━━ DOCUMENT EXCERPT ━━

Seekell said there isn't a day that goes by that he doesn't think of the people he has served with in conflicts and what they did for him.
"We were all there together, and we all knew what we had to do so that we could go home and so the American people could go on," said Seekell, who now serves as kennel master for the military working dogs at Seymour Johnson Air Force Base.
Nearly 100 people attended Sunday's annual observance that was jointly sponsored by VFW Post 9959 and American Legion Post 103.
The ceremony included the placing of a wreath at the cemetery flagpole by the Mar Mac Fire Department Honor Guard and the lowering of the flag to half staff. "Taps" was played by Boy Scout Stephen Duprey and a Post Everlasting tribute to post members who died over the past year concluded the ceremony.
"I really appreciate this turnout," VFW Post 9959 Commander Ray Harrell said. "It is really heartening to me to see this many people turn out. Personally, I hate to see this relegated to just a three-day weekend for people."
Harrell said that as a child he could recall his father, a World War II veteran, and other veterans of that war talking about their experiences.
"Sometimes something would get on his mind, and he would have to talk to somebody," Harrell said. "Thank goodness I was too young to comprehend some of the things that he was describing at the time. Years later I have walked just enough steps in those shoes to have an insight into what those fellows went through.
"I wondered, 'It has been 15 or 20 years, you'd think they would forget all of that by now.' Now it has been about 40 for me and a lot of other fellows out here and the names, the faces, the sights, sounds and smells are as fresh as they were 40 years ago."
Seekell said it was his pleasure to serve and that he could not imagine doing anything else. It is a mentality shared by other service members that they serve because they want to and not because they are being forced to, he said.
He said he felt sure that he and all of the veterans at the ceremony, regardless of age probably could find something in common.
Seekell, 28, said that looking back over his military career that he didn't have the same mentality then that he has today.
"I think I was just content to be at work, do my job to the best of my ability, almost as if I wasn't aware of what all was going on around me," he said. "Now I wasn't always in combat operations as I was a couple of years ago with the military working dogs.
"I was more of a support element. I heard some things, and the things our troops are doing on the ground. I could see the history of our nation in combat. But I don't know that I devoted the kind of thought and reverence that I should have."
That all changed nearly three years ago while Seekell was serving at Bagram Air Base, Afghanistan. His job was to locate weapons caches, clear out the travels for convoys and otherwise keep troops safe on the ground so they could perform their operations.
On Mother's Day 2011, he was injured when an explosive device detonated beneath him.
The injuries were severe and resulted in his immediate evacuation to Walter Reed Medical Center in Washington, D.C. His left leg was amputated.
Seekell said he spent nearly four weeks in a hospital room with his wife and children and didn't see much of the outside world.
"I was contemplating how my life was going to be from then on out," he said. "I did a little bit of feeling sorry for myself. When I was healthy enough, according to the doctors anyway, I went down to the big physical training/therapy facility where they would teach me how to overcome my injuries. It was that one day, my first day out of my hospital room when things kind of clicked for me."
Seekell said he wheeled through the door because he was in a wheelchair and saw what appeared to be countless other men and women that were in the same shoes he was, working to overcome their injuries.

━━━

= TASKS TO PERFORM =
1: Answer these questions about the memorial ceremony article:
(a) How many people attended Sunday's observance?
(b) Who played "Taps" at the ceremony?
(c) Where was Seekell evacuated after he was injured?
2: Reproduce the memorial ceremony article from "The ceremony included" to "concluded the ceremony.".

━━ DATASET EXCERPTS ━━

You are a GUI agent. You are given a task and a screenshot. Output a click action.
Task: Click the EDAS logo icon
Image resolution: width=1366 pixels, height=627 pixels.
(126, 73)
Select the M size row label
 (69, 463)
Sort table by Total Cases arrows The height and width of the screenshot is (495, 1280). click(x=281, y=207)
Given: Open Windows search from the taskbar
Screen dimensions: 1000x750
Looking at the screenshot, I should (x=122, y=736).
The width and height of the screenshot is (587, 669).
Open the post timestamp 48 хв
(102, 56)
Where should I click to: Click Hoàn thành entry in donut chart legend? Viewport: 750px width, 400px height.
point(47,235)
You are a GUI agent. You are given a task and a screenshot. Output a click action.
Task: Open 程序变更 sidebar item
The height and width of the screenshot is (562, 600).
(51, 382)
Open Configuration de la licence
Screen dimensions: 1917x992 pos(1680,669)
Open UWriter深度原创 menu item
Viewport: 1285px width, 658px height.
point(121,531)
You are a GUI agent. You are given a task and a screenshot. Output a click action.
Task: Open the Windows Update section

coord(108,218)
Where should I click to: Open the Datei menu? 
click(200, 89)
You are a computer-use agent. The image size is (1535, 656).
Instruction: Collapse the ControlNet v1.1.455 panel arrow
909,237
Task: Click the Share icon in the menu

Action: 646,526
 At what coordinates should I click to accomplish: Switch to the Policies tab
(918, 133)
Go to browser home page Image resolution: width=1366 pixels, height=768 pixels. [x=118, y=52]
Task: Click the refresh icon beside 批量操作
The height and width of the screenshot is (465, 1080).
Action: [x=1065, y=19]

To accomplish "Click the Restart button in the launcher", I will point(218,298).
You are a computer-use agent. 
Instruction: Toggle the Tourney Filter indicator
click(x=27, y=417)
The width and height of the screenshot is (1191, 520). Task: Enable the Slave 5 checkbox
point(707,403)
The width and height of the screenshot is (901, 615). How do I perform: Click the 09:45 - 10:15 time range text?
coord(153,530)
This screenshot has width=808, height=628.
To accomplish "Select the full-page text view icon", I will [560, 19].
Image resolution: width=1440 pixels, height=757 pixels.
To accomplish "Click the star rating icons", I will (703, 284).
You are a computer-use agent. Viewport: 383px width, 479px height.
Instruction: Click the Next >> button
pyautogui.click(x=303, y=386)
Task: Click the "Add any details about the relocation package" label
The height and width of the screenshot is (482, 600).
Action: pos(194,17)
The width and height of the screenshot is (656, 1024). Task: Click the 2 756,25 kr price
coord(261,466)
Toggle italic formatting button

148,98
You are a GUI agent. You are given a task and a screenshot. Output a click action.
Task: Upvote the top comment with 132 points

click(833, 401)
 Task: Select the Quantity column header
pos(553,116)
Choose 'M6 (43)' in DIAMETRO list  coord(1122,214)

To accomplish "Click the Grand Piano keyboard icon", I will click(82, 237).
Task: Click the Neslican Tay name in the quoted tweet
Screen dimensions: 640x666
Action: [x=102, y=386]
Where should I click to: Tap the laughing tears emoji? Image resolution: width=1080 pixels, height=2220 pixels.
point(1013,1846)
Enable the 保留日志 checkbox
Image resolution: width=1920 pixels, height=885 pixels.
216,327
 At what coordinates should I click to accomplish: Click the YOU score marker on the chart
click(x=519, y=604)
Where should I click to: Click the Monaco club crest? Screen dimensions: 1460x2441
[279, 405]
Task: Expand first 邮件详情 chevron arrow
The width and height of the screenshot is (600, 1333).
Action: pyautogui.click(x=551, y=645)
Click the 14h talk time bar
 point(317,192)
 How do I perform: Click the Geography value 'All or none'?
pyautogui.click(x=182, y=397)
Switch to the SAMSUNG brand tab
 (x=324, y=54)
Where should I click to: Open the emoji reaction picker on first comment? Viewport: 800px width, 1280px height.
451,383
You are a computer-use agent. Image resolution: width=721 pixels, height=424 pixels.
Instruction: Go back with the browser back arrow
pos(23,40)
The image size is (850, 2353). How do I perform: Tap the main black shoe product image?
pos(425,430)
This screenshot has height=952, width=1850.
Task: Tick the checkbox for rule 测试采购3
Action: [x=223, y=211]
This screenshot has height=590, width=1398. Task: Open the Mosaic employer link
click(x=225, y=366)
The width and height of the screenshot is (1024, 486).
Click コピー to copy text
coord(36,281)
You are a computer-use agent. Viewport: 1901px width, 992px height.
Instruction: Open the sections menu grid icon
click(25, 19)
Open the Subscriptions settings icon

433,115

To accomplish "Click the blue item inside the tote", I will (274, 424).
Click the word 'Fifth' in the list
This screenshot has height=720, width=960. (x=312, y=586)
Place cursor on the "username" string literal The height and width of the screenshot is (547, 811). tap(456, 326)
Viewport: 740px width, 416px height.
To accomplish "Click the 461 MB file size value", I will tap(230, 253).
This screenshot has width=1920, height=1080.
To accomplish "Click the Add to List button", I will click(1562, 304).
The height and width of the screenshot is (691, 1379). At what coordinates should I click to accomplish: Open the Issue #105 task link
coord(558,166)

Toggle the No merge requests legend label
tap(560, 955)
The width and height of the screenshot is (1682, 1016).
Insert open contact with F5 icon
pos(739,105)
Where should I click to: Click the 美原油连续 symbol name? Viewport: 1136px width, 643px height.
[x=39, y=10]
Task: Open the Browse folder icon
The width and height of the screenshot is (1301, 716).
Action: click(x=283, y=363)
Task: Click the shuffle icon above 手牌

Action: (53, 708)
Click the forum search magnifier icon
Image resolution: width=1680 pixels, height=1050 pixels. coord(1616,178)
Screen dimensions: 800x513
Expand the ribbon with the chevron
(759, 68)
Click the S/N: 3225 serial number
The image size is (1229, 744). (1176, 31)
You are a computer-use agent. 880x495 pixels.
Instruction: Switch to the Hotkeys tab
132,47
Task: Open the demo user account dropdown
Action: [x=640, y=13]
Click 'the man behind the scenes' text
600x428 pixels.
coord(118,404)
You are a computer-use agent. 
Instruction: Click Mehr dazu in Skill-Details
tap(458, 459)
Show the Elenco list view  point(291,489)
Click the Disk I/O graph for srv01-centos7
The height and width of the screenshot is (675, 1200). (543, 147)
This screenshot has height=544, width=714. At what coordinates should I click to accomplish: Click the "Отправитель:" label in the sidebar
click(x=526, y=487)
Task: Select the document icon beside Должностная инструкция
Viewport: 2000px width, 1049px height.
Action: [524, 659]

━━━

= ANSWERS TO THIS EXERCISE =
1:
(a) Nearly 100 people.
(b) Boy Scout Stephen Duprey.
(c) Walter Reed Medical Center in Washington, D.C.

2:
The ceremony included the placing of a wreath at the cemetery flagpole by the Mar Mac Fire Department Honor Guard and the lowering of the flag to half staff. "Taps" was played by Boy Scout Stephen Duprey and a Post Everlasting tribute to post members who died over the past year concluded the ceremony.